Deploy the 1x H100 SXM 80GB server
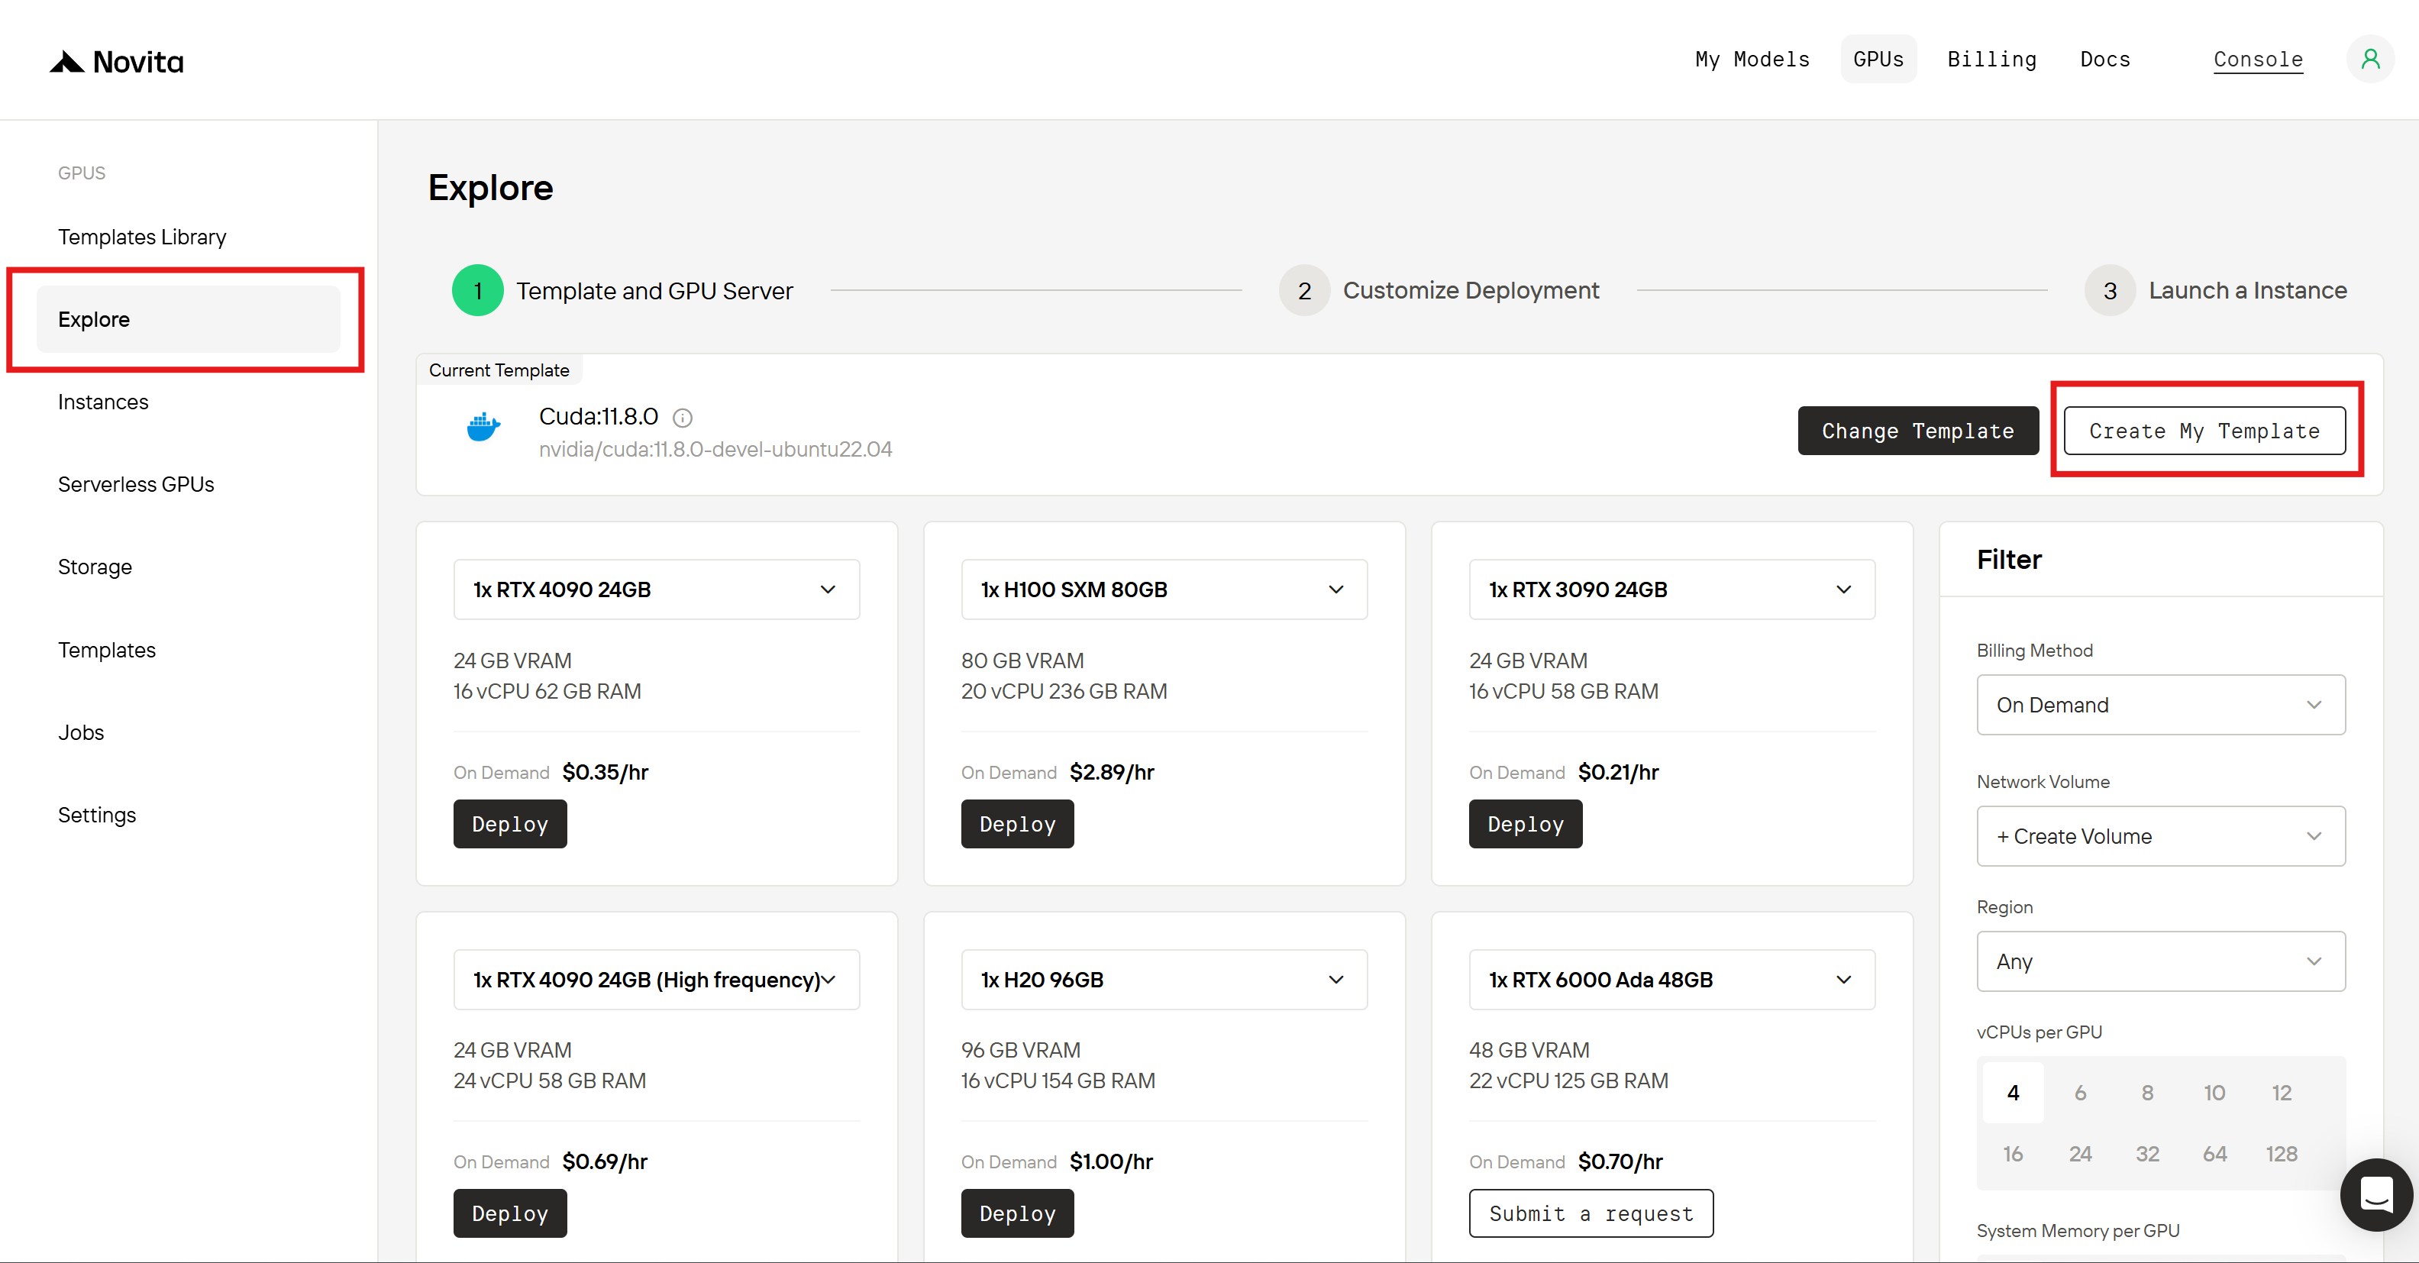This screenshot has width=2419, height=1263. pyautogui.click(x=1017, y=824)
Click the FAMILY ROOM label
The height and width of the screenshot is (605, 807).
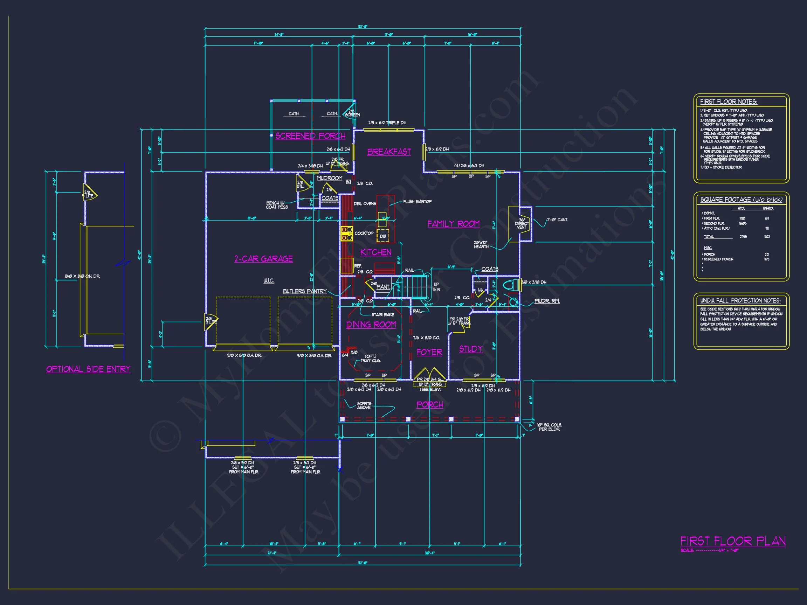point(453,224)
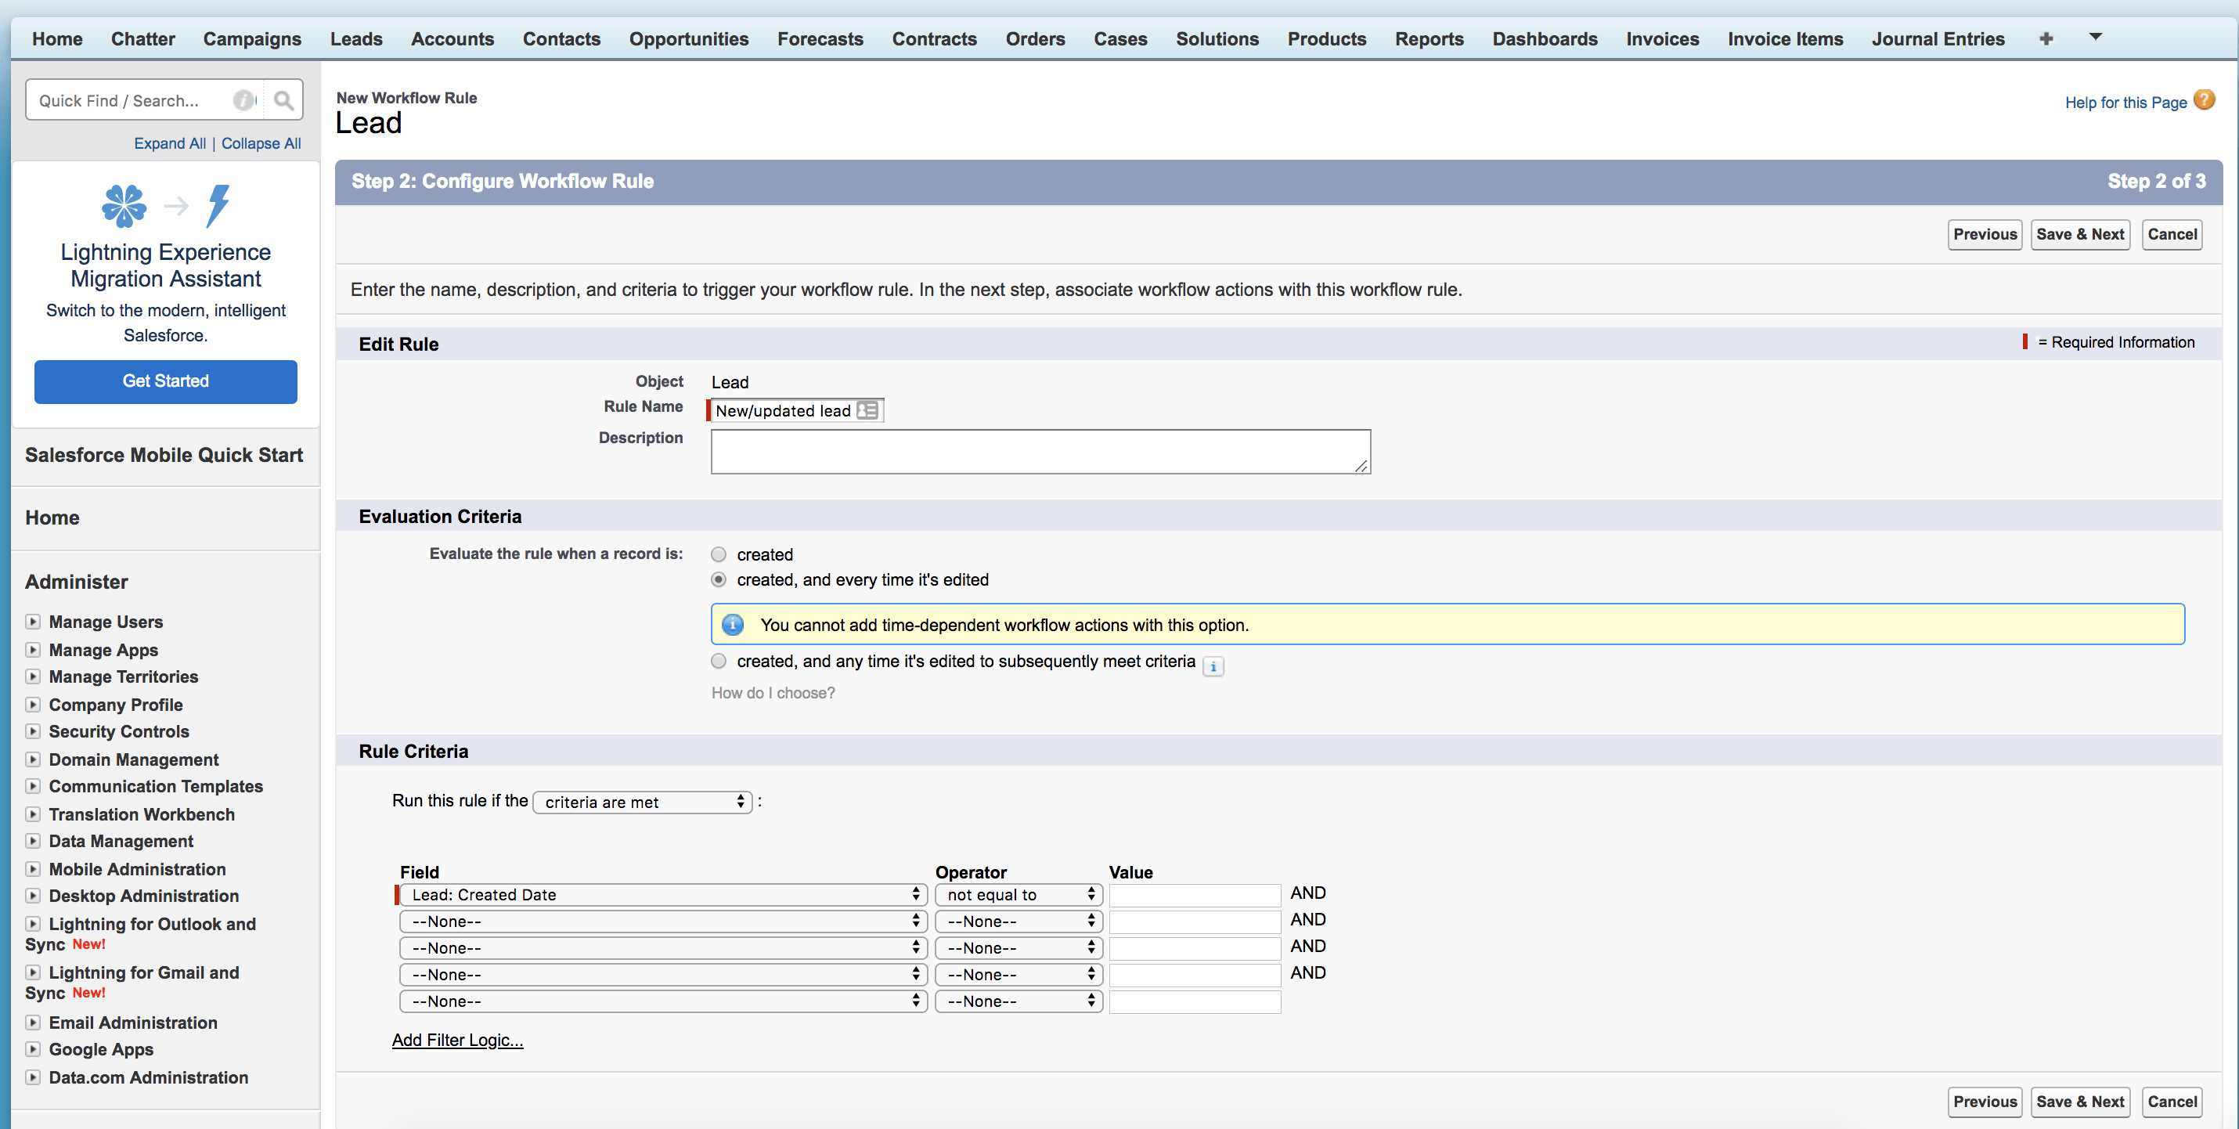
Task: Click the Quick Find search magnifier icon
Action: (x=283, y=101)
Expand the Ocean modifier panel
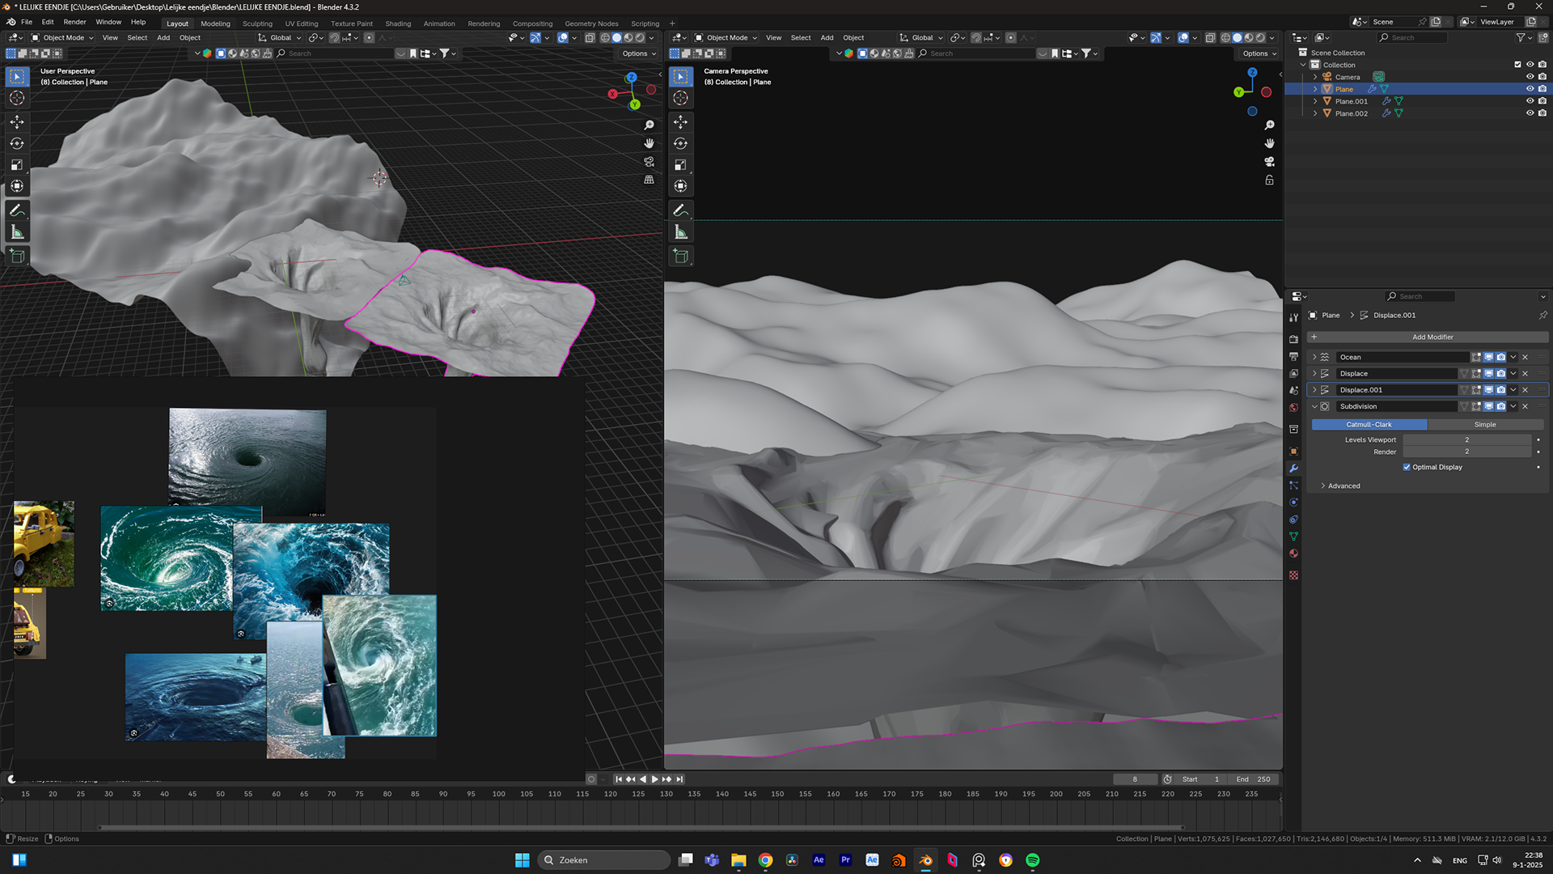 tap(1314, 357)
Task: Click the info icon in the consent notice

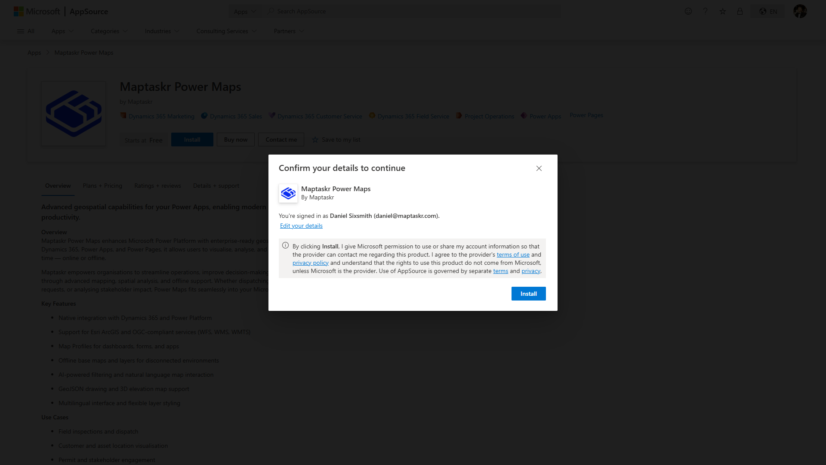Action: [x=285, y=245]
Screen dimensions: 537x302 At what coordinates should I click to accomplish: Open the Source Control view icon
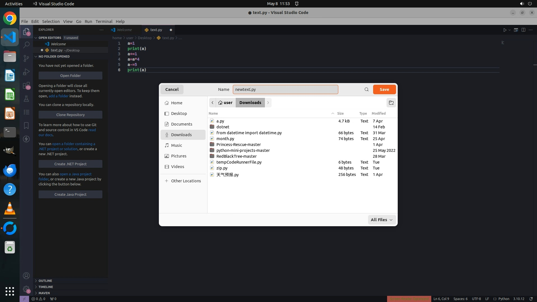(26, 58)
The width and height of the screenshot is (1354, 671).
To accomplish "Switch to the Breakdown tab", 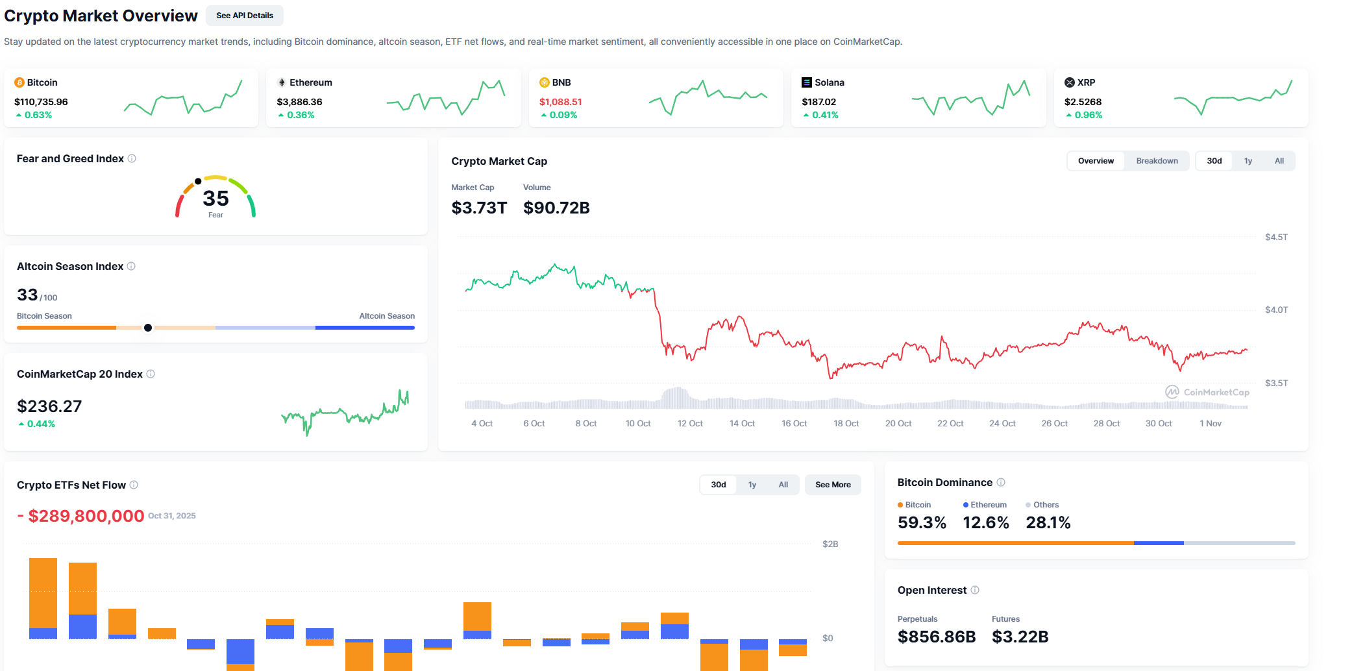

• • • • •

TASK ITEM
Only the lines from the one with "Click the FAMILY ROOM label" to the end of the listing, both ends included, should be retyped exactly; no pictures belong in the copy.

TASK SOLUTION
Click the FAMILY ROOM label
The height and width of the screenshot is (605, 807).
point(453,224)
Task: Click the Quick Find search magnifier icon
Action: (x=283, y=101)
Expand the Ocean modifier panel
 tap(1314, 357)
Task: Click the info icon in the consent notice

Action: [x=285, y=245]
Screen dimensions: 537x302 At what coordinates should I click to accomplish: Open the Source Control view icon
(26, 58)
The width and height of the screenshot is (1354, 671).
To accomplish "Switch to the Breakdown tab", 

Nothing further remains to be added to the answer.